→ Assigned task
Continue the article below on the Bristol-Myers Squibb Foundation's work against viral hepatitis in China, starting after its final sentence.

→ Document text
━━━━━━━━

BMS Foundation Helps Lower Viral Hepatitis Burden in China

More Than Medicine

Bristol-Myers Squibb Foundation Reaches New Heights to Help Lower Viral Hepatitis Burden in China

April 28, 2017

Bristol-Myers Squibb Foundation Reaches New Heights to Help Lower Viral Hepatitis Burden in China

Families celebrate the Torch Festival in Liangshan Yi Autononmous Prefecture. In China alone, the Bristol-Myers Squibb Foundation has invested more than $9 million, and its partners have been active in 28 provinces and cities, reaching more than 8 million people.

The Liangshan Yi autonomous prefecture in southern Sichuan Province is a vast area of mountainous terrain where poverty is as common as the cliffs.  Many villages in Liangshan Yi are perched among those cliffs, with some places reachable only via climbs up vines of trees and steep ladders made of ropes.

In early March, representatives from the Bristol-Myers Squibb Foundation and the Chinese Foundation for Hepatitis Prevention and Control (CFHPC) made their way to Liangshan Yi to launch, along with local officials, the Liangshan Yi HIV/HCV co-infection Prevention and Management Program. Through seminars, training and field visits, the program will help bring more effective HIV/HCV co-infection prevention and control to the region.  Reaching a destination as remote as Liangshan Yi is the latest milestone in a journey undertaken by the Bristol-Myers Squibb Foundation in a country where as many as 10 million people are infected with the hepatitis C virus and millions more are at risk for contracting it.       

The path to a new era in viral hepatitis treatment in China began more than 15 years ago for Bristol-Myers Squibb. During this span, the Bristol-Myers Squibb Foundation’s Delivering Hope™ initiative has supported projects in China and India that provide intervention in hepatitis B and hepatitis C virus infection and provide resources for better disease management. In China alone, the foundation has invested more than $9 million, and its partners have been active in 28 provinces and cities, reaching more than 8 million people at high risk of hepatitis infection with information on how to minimize their risk of contracting the diseases and the importance of treatment.

 

Because the stigma associated with a blood-borne disease like HCV infection can be significant, some people with HCV in China have difficulty finding work and are often ostracized within their own families.

━━━━━━━━

→ Supplied data
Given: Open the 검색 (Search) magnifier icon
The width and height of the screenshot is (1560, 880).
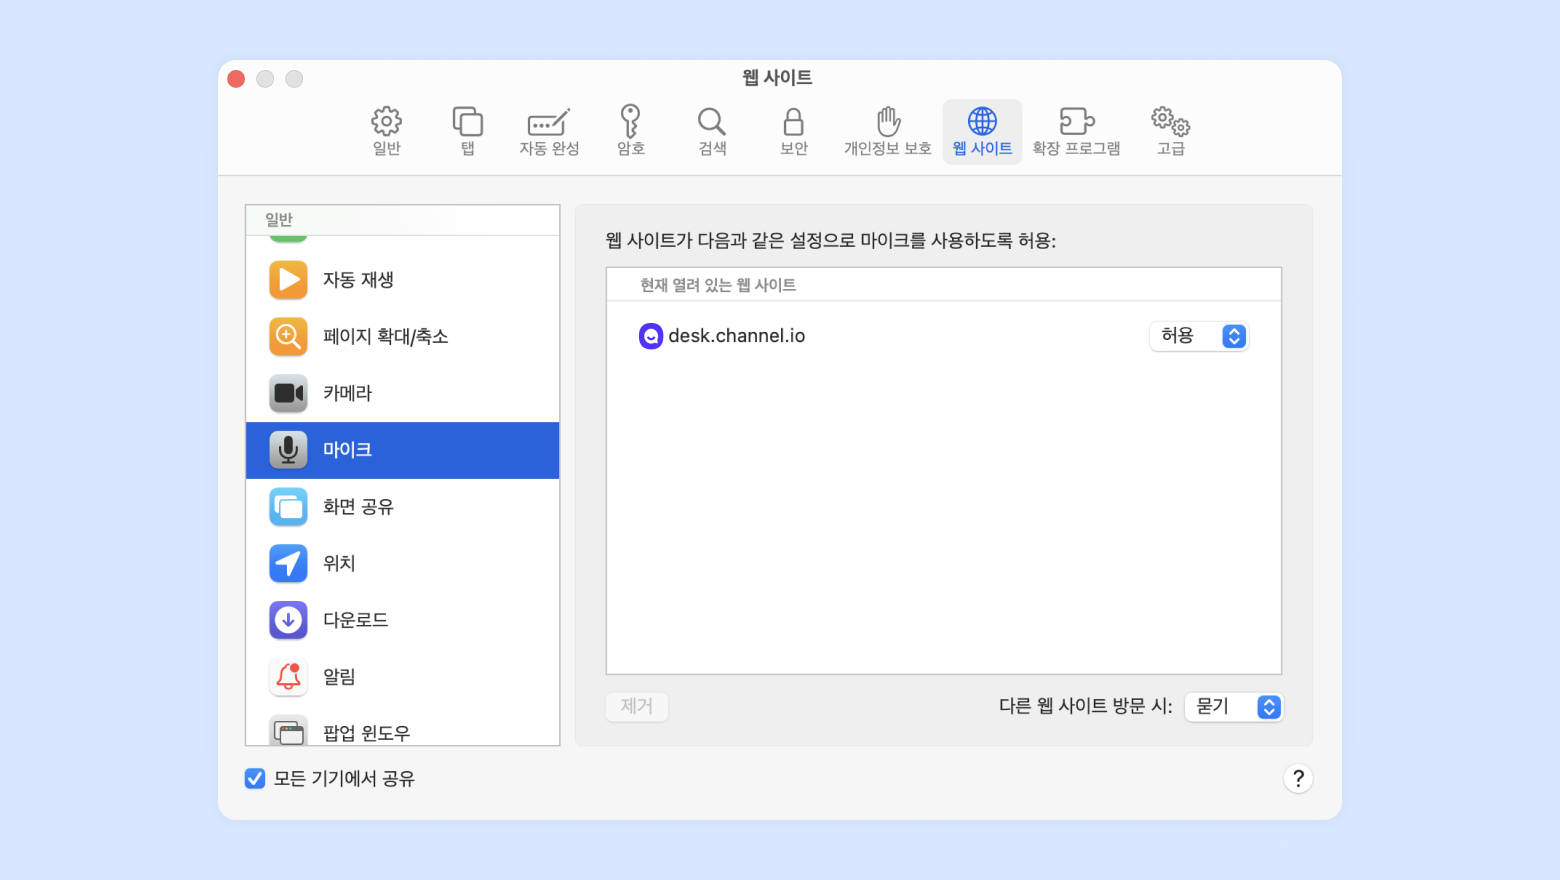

━━━━━━━━

→ Response for this exercise
CFHPC, the Bristol-Myers Squibb Foundation’s longest standing partner in China, is now leading a three-year initiative to establish a Hepatitis Center of Excellence in coordination with four other Bristol-Myers Squibb Foundation partners – Wu Jieping Medical Foundation, Shanghai Charity Foundation, Inno Community Development Organisation and Shanghai Xintu Center for Community Health Promotion. Each organization is leveraging its own expertise and resources to train health care providers, provide patient support and conduct intervention programs for high-risk populations in places like Liangshan Yi, as well as thousands of oil field workers in Karamay, migrant workers in Guangzhou and individuals at risk in Beijing.  In Shanghai, the Hepatitis Center of Excellence has created a support program to aid hundreds of people with chronic hepatitis.

Because the stigma associated with a blood-borne disease like HCV infection can be significant, some people with HCV in China have difficulty finding work and are often ostracized within their own families. To bridge this gap, the Hepatitis Center of Excellence also is supporting the development of online resources, including the Peking University Education Foundation’s Virtual Community for Hepatitis C Management. The University is building a platform that will allow doctors to monitor patients’ treatment, communicate with patients, and access the latest research and scientific developments in the field and view case studies. To date, more than 20,000 patients, 221 general practice physicians, 398 liver specialists and 77 hospitals have registered.

 

Hepatitis C virus infection is a global pandemic, disproportionately affecting countries in Africa and East Asia.

Hepatitis C virus infection is a global pandemic, disproportionately affecting countries in Africa and East Asia. In China, it is estimated that of the 10 million people infected with the virus, between 50 to 85 percent will develop chronic hepatitis. Of those, between 20 and 30 percent may progress to liver cirrhosis that can lead to liver cancer. 

Reaching those at risk isn’t easy. On a sunny day in March with wind providing a cold bite, a drive upward through fog and clouds finally broke into a sunny day in Liangshan Yi.  Training sessions, conducted by public-health officials who had come from all over China, made for a quick start to a multi-year effort that will include HCV training for local healthcare professionals, public awareness education, HCV screening among high risk groups and HCV treatment support.  Liangshan Yi now could be found on the map of places where the Bristol-Myers Squibb Foundation is delivering hope.